Complete technical specification and implementation details from the patent document.
This application claims priority to U.S. Provisional Patent Application No. 63/643,178, filed on May 6, 2024, entitled “MULTI-CHANNEL TRANSCODER”, the disclosure of which is incorporated by reference herein in its entirety.
Encoding, decoding and/or transcoding ambisonic to binaural is typically based on signal processing methods. The signal processing methods are based on linear models. Linear models can have issues such as noise coloring and attenuation at high frequencies for lower order ambisonic signals.
Implementations relate to a machine learning (ML) technique to encode, decode, and/or transcode ambisonic signals of any order. The ML technique can use a neural network (or neural networks) configured to model complex non-linear signal relationships. The non-linear signal relationships can be included in the data during training and accounted for during system operation.
In a general aspect, a device, a system, a non-transitory computer-readable medium (having stored thereon computer executable program code which can be executed on a computer system), and/or a method can perform a process with a method including receiving first audio having a first accuracy and a first number of channels and generating second audio based on the first audio, the second audio having a second accuracy and a second number of channels, the first accuracy is a greater accuracy than the second accuracy, the first number of channels is greater than the second number of channels.
It should be noted that these Figures are intended to illustrate the general characteristics of methods, and/or structures utilized in certain example implementations and to supplement the written description provided below. These drawings are not, however, to scale and may not precisely reflect the precise structural or performance characteristics of any given implementation and should not be interpreted as defining or limiting the range of values or properties encompassed by example implementations. For example, the positioning of modules and/or structural elements may be reduced or exaggerated for clarity. The use of similar or identical reference numbers in the various drawings is intended to indicate the presence of a similar or identical element or feature.
A device configured to playback audio can include speakers configured for stereo playback. For example, a mobile device can be paired with two earbuds (e.g., one for each ear of a user) configured to generate stereo audio (e.g., stereo soundwaves) based on an audio signal received from the device. In some implementations, the device can receive audio over, for example, the internet. The received audio can have a non-stereo format. Therefore, the device can be configured to convert or transform the received audio from the non-stereo format to a stereo format. The non-stereo format can be a multi-channel audio format. A multi-channel audio format can be an audio format having three or more channels where a stereo audio format has two channels. Accordingly, example implementations can include a device configured to convert or transform multi-channel audio to stereo audio for playback on speakers of the device.
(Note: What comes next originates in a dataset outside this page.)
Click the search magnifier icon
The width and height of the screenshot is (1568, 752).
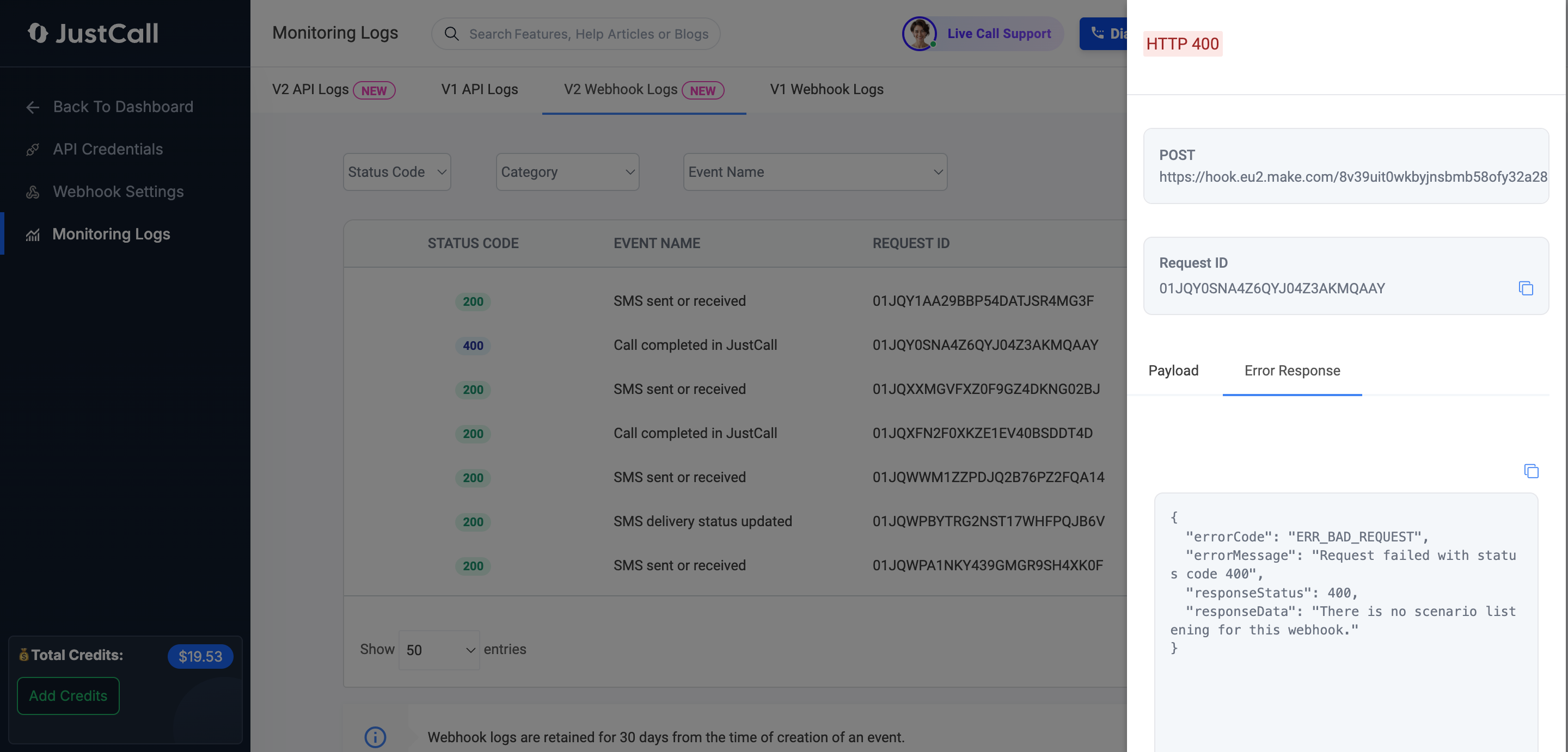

Multi-channel audio including, for example, surround sound audio formats, are sometimes played back on two-channel (e.g., stereo) speakers. Therefore, the multi-channel audio should be converted (e.g., transcoded) into a two-channel audio format for playback on stereo speakers (e.g., headphones). For example, ambisonic signals or ambisonic audio can be in a multi-channel audio format including spherical harmonics coefficients instead of (or based on) microphone-recorded signals. Playback of ambisonic audio on binaural or stereo speakers (e.g., headphones) can include transcoding the ambisonic audio into binaural audio signals. Binaural playback (sometimes called binaural rendering) of ambisonic signals can generate an immersive audio experience to a user wearing headphones.
Channel can relate to the audio signals used in an audio format (or model). The channels often relate to the microphones used to generate the audio and the speakers used to playback the audio. Therefore, the number of channels can be related to the number of microphones and/or speakers used. For example, binaural audio (e.g., stereo audio) used two channels. In some example implementations, multi-channel audio can have three or more channels. Channels on ambisonic audio is often referred to as orders (e.g., first-order ambisonics, second-order ambisonics, . . . , 7th order ambisonics, etc.). For example, first-order ambisonics can have 4, 6, or 8 channels based on the number of speakers used. For example, second-order ambisonics can have nine channels or speakers, 5th order ambisonics can have 36 channels or speakers, 7th order ambisonics can have 64 channels or speakers, and the like. In other words, in ambisonics the higher the order, the greater the number of channels or speakers.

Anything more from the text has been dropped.